Dataset entries.
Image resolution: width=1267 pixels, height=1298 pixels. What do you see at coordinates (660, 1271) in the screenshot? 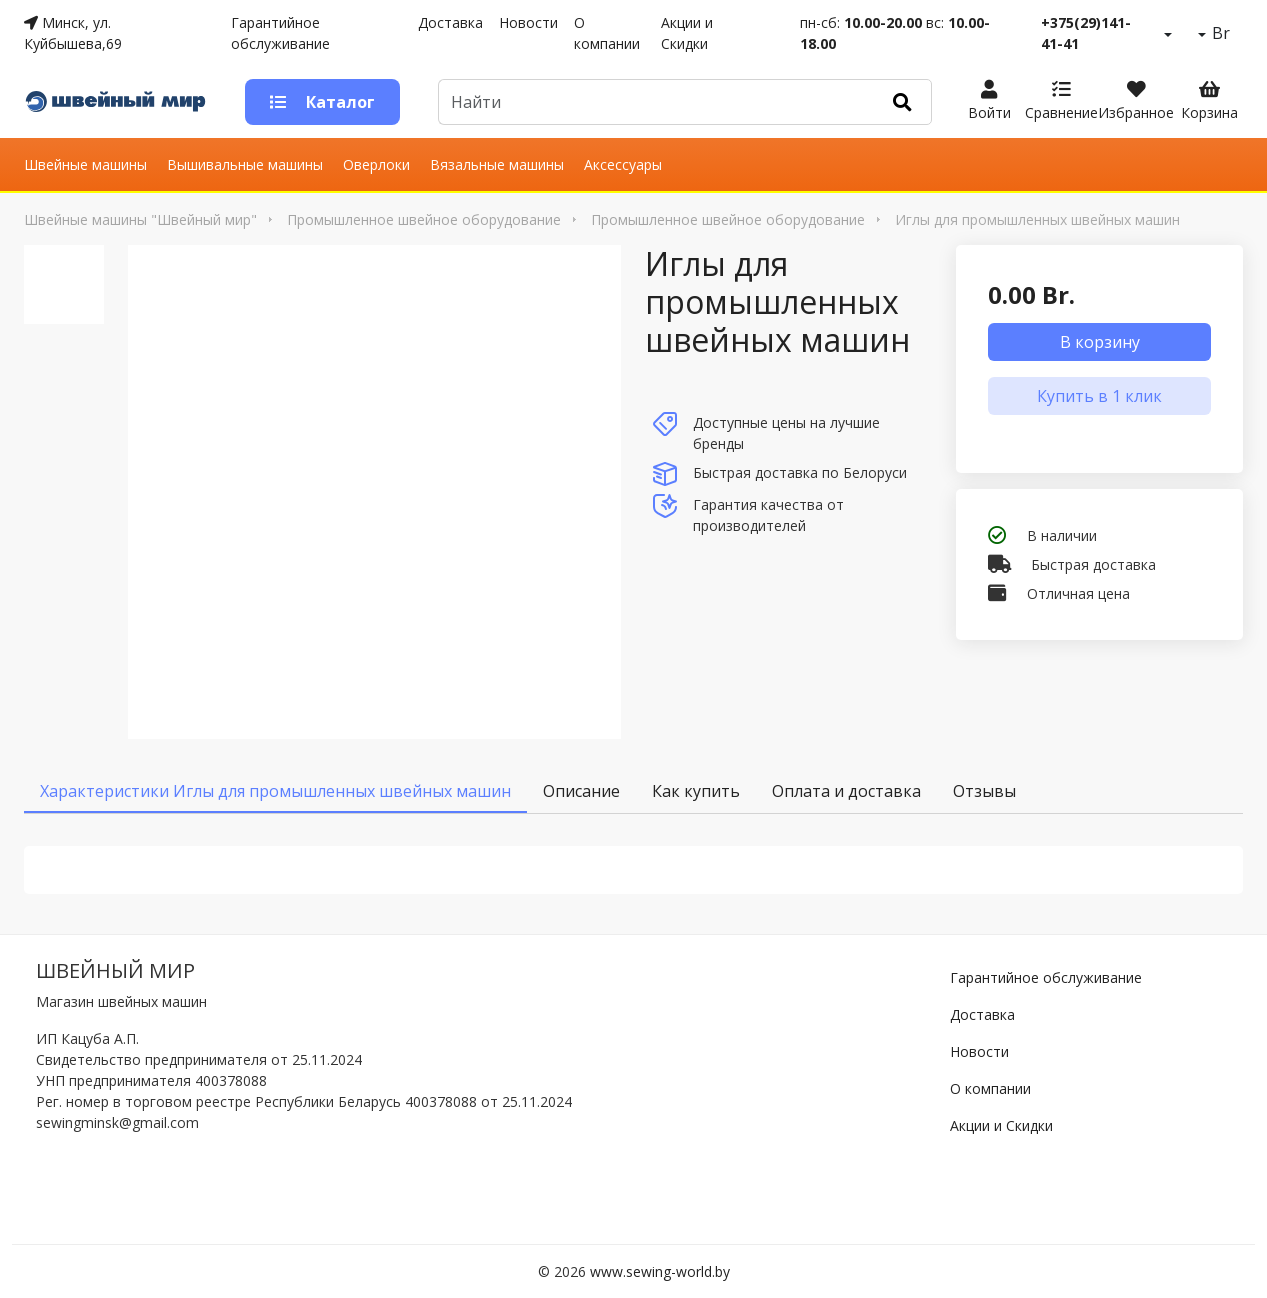
I see `www.sewing-world.by` at bounding box center [660, 1271].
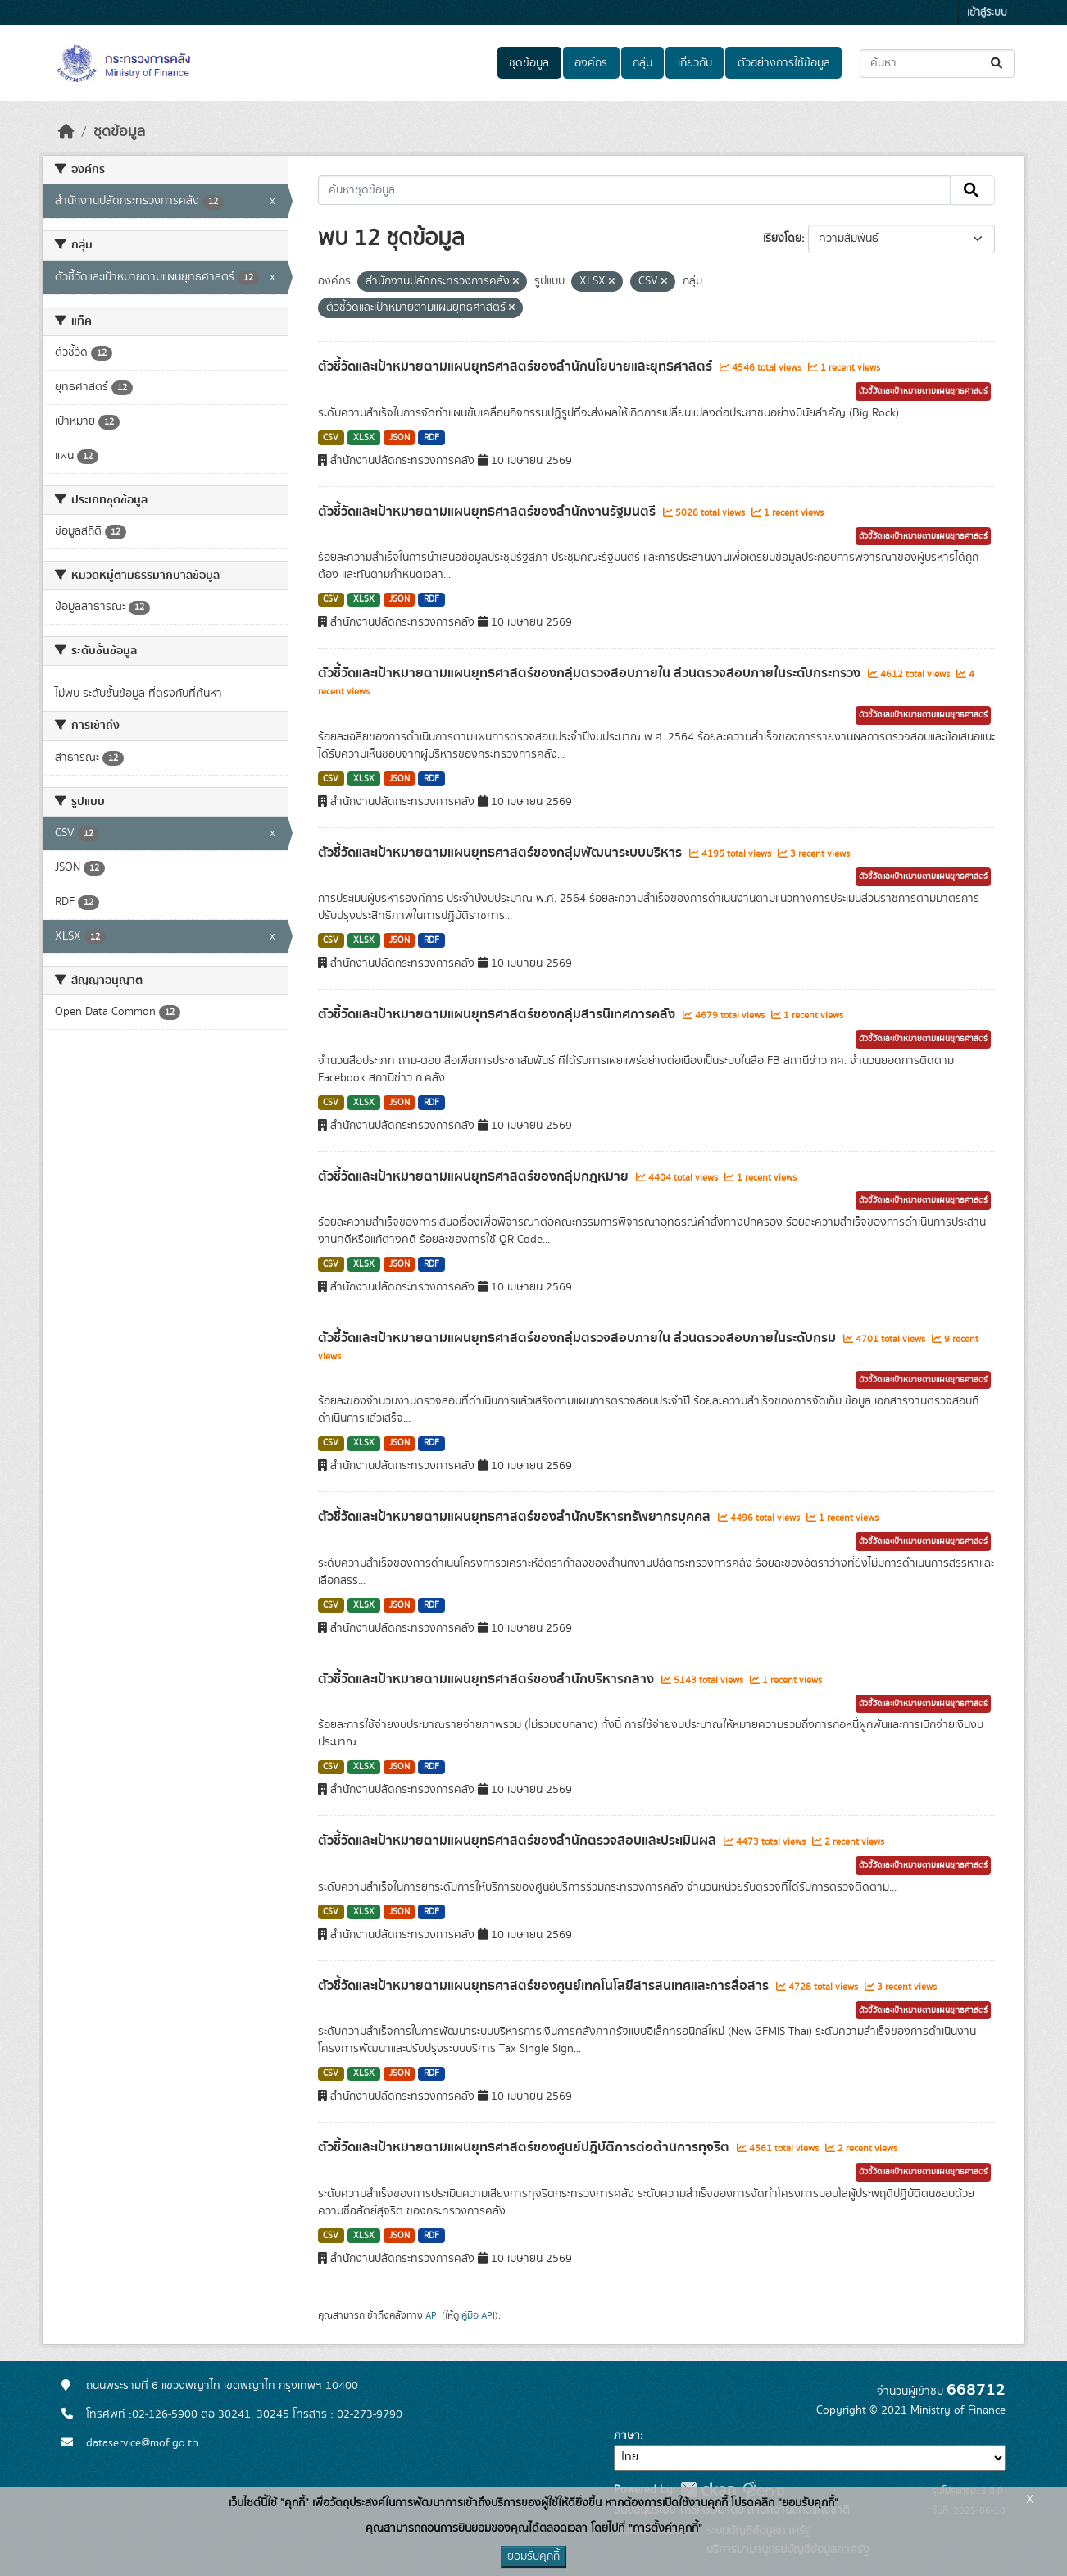 Image resolution: width=1067 pixels, height=2576 pixels. I want to click on [Submit], so click(997, 63).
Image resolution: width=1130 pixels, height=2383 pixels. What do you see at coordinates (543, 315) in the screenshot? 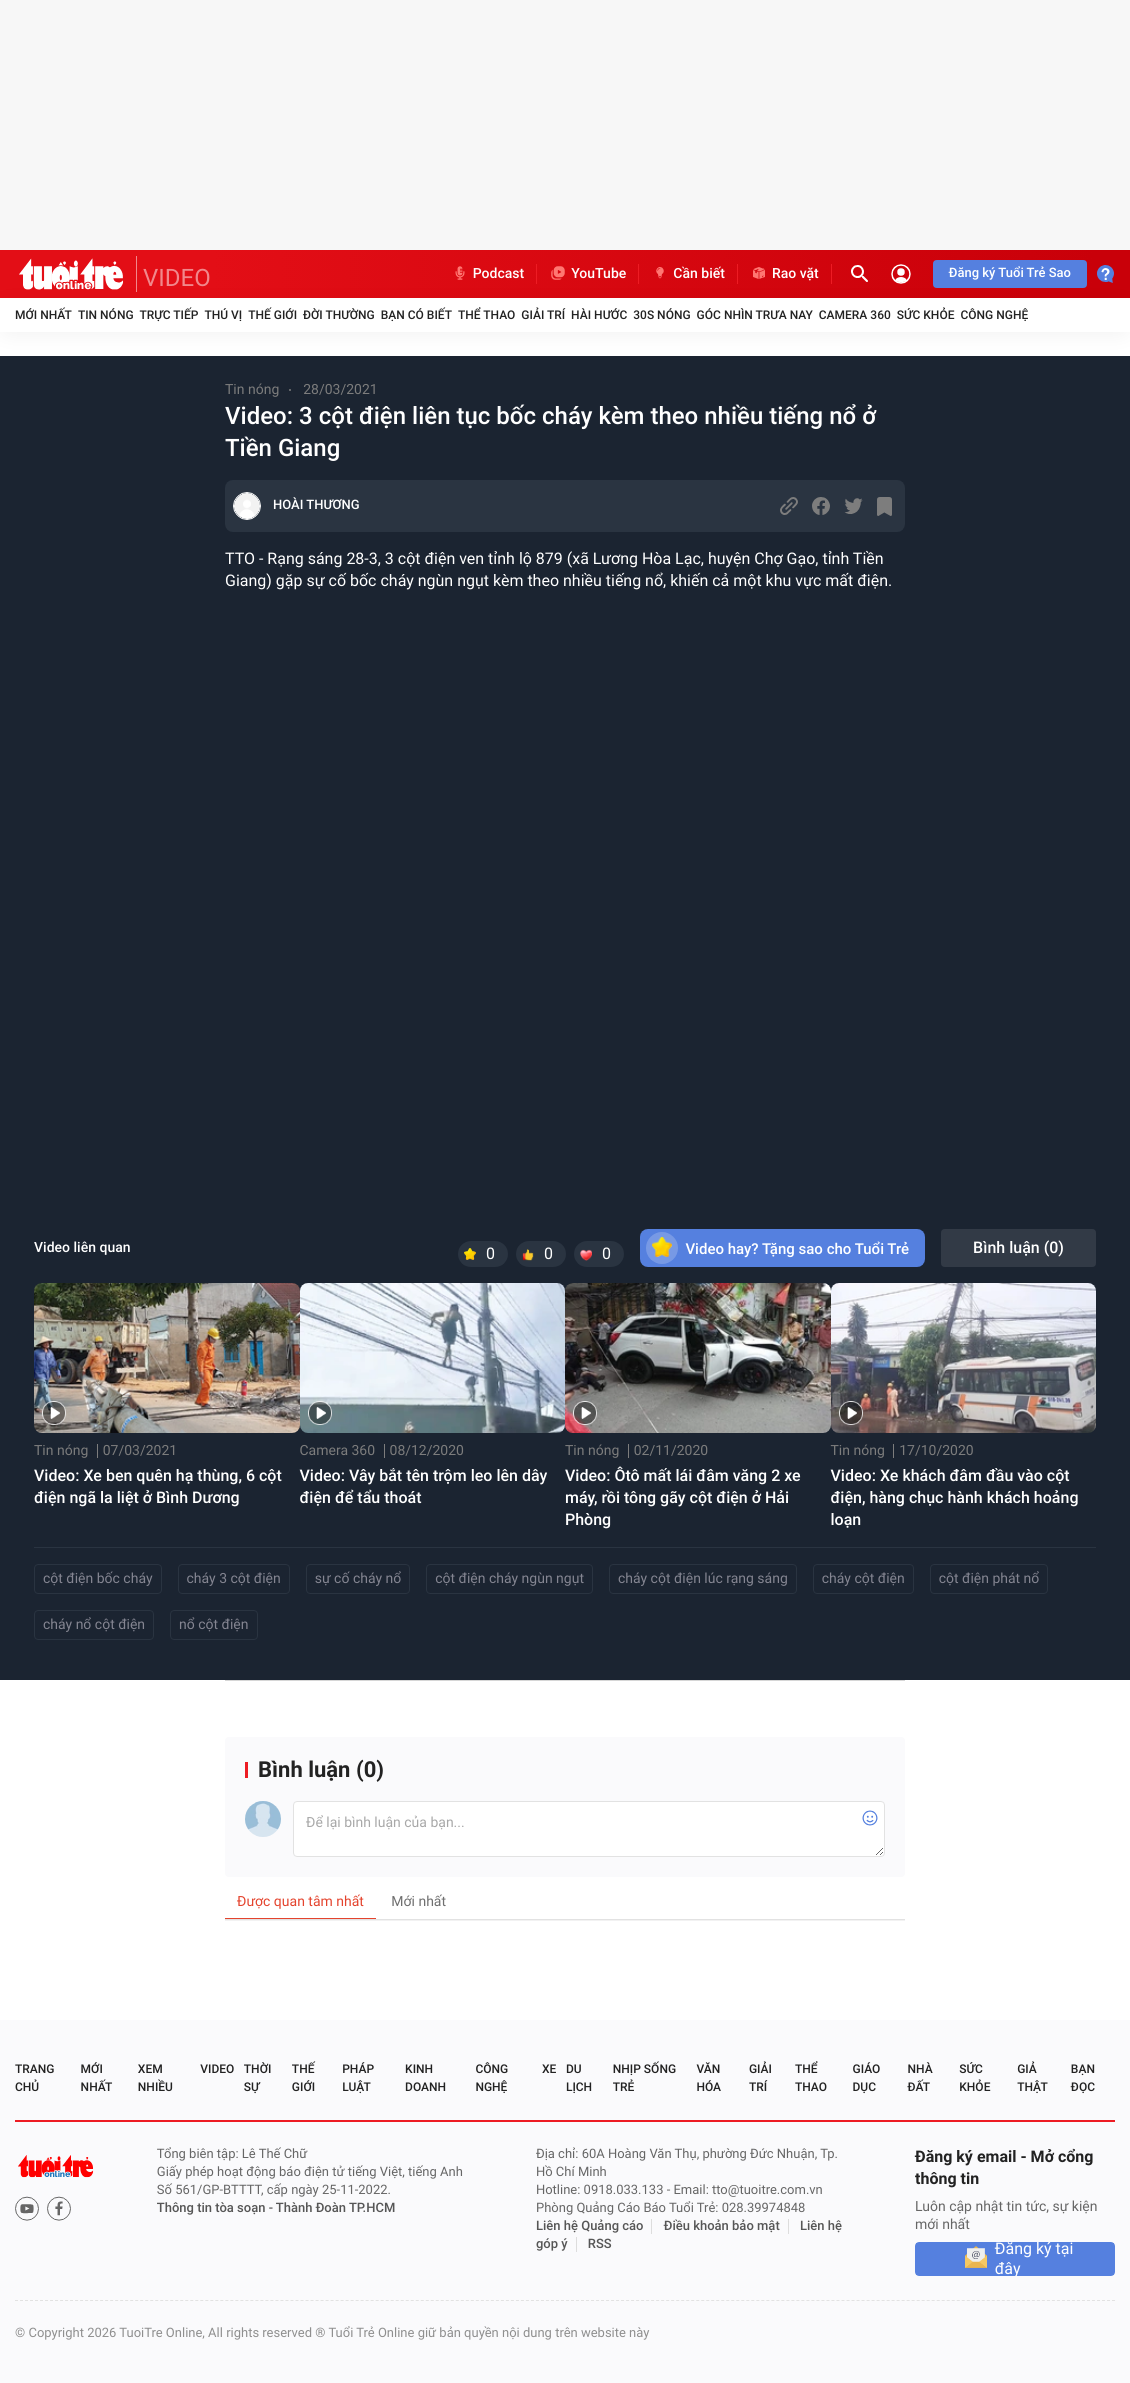
I see `Giải trí` at bounding box center [543, 315].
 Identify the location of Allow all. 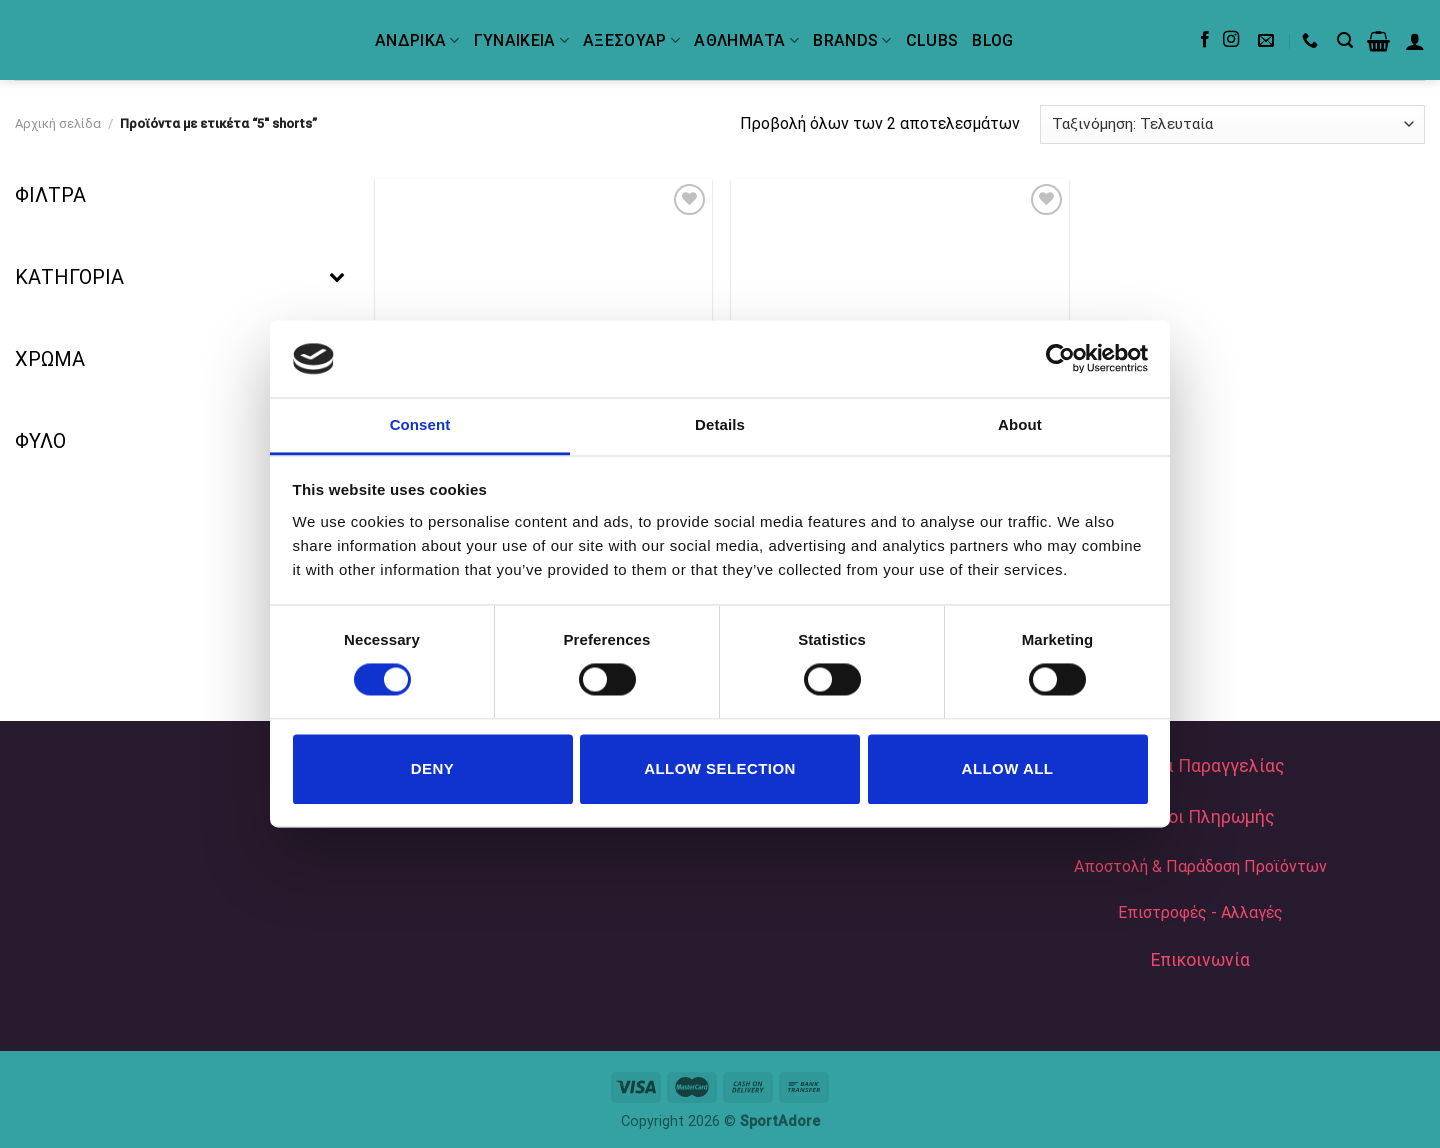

Task description. Copy every line of the data above word for word, leaving out the pictures.

Right answer.
Image resolution: width=1267 pixels, height=1298 pixels. What do you see at coordinates (660, 1271) in the screenshot? 
I see `www.sewing-world.by` at bounding box center [660, 1271].
 Image resolution: width=1067 pixels, height=2576 pixels. I want to click on [Submit], so click(997, 63).
Image resolution: width=1130 pixels, height=2383 pixels. What do you see at coordinates (543, 315) in the screenshot? 
I see `Giải trí` at bounding box center [543, 315].
 Identify the location of Allow all. 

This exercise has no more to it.